In the phase III SOLO3 trial reported in the Journal of Clinical Oncology, Richard T. Penson, MD, and colleagues found that olaparib was associated with an improved objective response rate and progression-free survival vs nonplatinum chemotherapy in women with platinum-sensitive relapsed ovarian cancer and a germline BRCA1/2 mutation who had received two prior lines of platinum-based chemotherapy.

Richard T. Penson, MD

Study Details

In the international open-label trial, 266 patients were randomly assigned 2:1 to receive oral olaparib at 300 mg twice daily (n = 178) or investigator’s choice of single-agent nonplatinum chemotherapy (n = 88; pegylated liposomal doxorubicin, n = 47; paclitaxel, n = 20; gemcitabine, n = 13; and topotecan, n = 8). The primary endpoint was objective response rate in the measurable disease analysis set assessed by blinded independent central review. The key secondary endpoint of progression-free survival was assessed by blinded independent central review in the intent-to-treat population.

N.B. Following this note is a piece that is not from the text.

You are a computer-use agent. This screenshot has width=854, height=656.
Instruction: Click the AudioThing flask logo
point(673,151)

Objective Response and Progression-Free Survival

Among 151 patients treated with olaparib and 72 patients treated with chemotherapy with measurable disease, objective response rates were 72.2% vs 51.4% (odds ratio [OR] = 2.53, 95% confidence interval [CI] = 1.40–4.58, P = .002). In the subgroup of 78 vs 24 patients who had received two prior lines of treatment, objective response rates were 84.6% vs 61.5% (OR = 3.44, 95% CI = 1.42–8.54). Median progression-free survival was 13.4 months vs 9.2 months (hazard ratio = 0.62, 95% CI = 0.43–0.91, P = .013).

Adverse Events

The investigators stated that adverse events were consistent with the established safety profiles of olaparib and chemotherapy. The most common adverse events of any grade were nausea, fatigue/asthenia, anemia, vomiting, and diarrhea in the olaparib group, and fatigue/asthenia, palmar-plantar erythrodysesthesia, nausea, neutropenia, and anemia in the chemotherapy group.

The most common grade ≥ 3 adverse events were anemia (21.3%) in the olaparib group and neutropenia (15.8%) and palmar-plantar erythrodysesthesia (11.8%) in the chemotherapy group. Serious adverse events occurred in 23.6% vs 18.4% of patients, with the most common being anemia (2.8%) and vomiting (3.9%).

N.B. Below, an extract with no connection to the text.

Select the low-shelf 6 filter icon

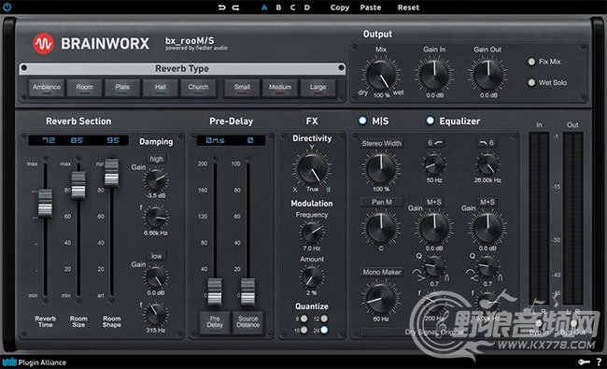click(x=434, y=143)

The investigators concluded, “Olaparib resulted in statistically significant and clinically relevant improvements in [objective response rate and progression-free survival] compared with nonplatinum chemotherapy in patients with germline BRCA-mutated platinum-sensitive relapsed ovarian cancer who had received at least two prior lines of platinum-based chemotherapy.”

Dr. Penson, of Harvard Medical School and Massachusetts General Hospital, is the corresponding author for the Journal of Clinical Oncology article.

Disclosure: The study was supported by AstraZeneca as part of an alliance between AstraZeneca and Merck Sharp & Dohme. For full disclosures of the study authors, visit ascopubs.org.